On Daikoku seamount, flatfish are very abundant on sediments that also harbour snails feeding on bacterial mats.
The Mariana Tonguefish
During the SROF 2004 cruise, dense aggregations of a small flatfish were seen on Kasuga-2 and Daikoku Seamounts - flatfish are not part of vent faunas elsewhere. The fish is a new species, currently under description (Tom Munroe, Smithsonian). On a second visit to the region with our Japanese colleagues, we collected specimens from Kasuga-2, Daikoku and Nikko Seamounts. The Nikko flatfish were about twice as large as the flatfish from either Kasuga-2 or Daikoku. Current molecular work (using the Barcode of Life Data System) will determine the relationship among these populations - and verify that they are the same species. We will undertake otolith analyses (tiny head bones that record daily growth) to understand growth rates and age structure. The observed size differences might reflect differences in food availability between the three seamounts, as Nikko Seamount appeared far more productive. However, the smaller fish may represent recent colonization events.
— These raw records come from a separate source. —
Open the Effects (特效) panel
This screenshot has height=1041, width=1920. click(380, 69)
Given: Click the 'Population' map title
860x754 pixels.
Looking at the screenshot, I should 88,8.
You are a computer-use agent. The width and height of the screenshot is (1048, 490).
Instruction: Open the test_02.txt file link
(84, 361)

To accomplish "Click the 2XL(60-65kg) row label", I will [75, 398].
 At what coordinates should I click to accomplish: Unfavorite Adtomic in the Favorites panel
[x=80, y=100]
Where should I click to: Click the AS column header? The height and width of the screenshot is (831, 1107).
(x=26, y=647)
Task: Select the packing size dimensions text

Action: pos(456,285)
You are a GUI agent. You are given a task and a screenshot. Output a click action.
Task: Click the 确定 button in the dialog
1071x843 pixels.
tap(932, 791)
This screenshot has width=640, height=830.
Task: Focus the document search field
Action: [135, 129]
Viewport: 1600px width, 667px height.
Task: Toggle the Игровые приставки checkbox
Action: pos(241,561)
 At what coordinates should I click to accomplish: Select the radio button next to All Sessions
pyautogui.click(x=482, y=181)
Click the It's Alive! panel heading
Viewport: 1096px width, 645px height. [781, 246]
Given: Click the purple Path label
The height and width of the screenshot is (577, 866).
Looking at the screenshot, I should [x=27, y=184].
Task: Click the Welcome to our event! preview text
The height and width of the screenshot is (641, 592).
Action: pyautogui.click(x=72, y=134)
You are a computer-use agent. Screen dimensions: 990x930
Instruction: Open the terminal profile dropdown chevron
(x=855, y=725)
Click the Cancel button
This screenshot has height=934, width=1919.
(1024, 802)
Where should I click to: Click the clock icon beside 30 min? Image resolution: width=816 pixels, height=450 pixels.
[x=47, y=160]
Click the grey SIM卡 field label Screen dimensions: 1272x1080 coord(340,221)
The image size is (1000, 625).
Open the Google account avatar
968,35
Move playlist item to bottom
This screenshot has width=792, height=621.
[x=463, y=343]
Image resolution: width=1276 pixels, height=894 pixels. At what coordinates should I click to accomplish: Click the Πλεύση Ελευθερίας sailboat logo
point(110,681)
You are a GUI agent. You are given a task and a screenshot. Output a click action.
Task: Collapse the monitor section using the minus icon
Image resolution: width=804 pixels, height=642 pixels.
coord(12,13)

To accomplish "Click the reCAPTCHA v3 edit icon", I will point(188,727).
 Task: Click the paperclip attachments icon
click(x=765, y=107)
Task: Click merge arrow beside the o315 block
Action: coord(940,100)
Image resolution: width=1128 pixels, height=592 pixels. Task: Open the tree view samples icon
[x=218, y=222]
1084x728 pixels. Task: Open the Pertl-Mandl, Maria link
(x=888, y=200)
During SROF 2006, we will repeat collections to examine seasonal differences and we will search for new sites to support studies on population relationships over broad distances. Collection will also support stable isotope work to determine the food sources for these fish. Under the microscope, the sandy sediments from the fish habitat are full of filamentous, likely chemosynthetic, bacteria and tiny nematodes. Our current hypothesis is that the fish are probably feeding on both, and thus ultimately supported by chemosynthesis since the nematodes are also likely feeding on the bacterial filaments. Stable isotope and lipid analysis of samples from these "fish spas" are currently underway.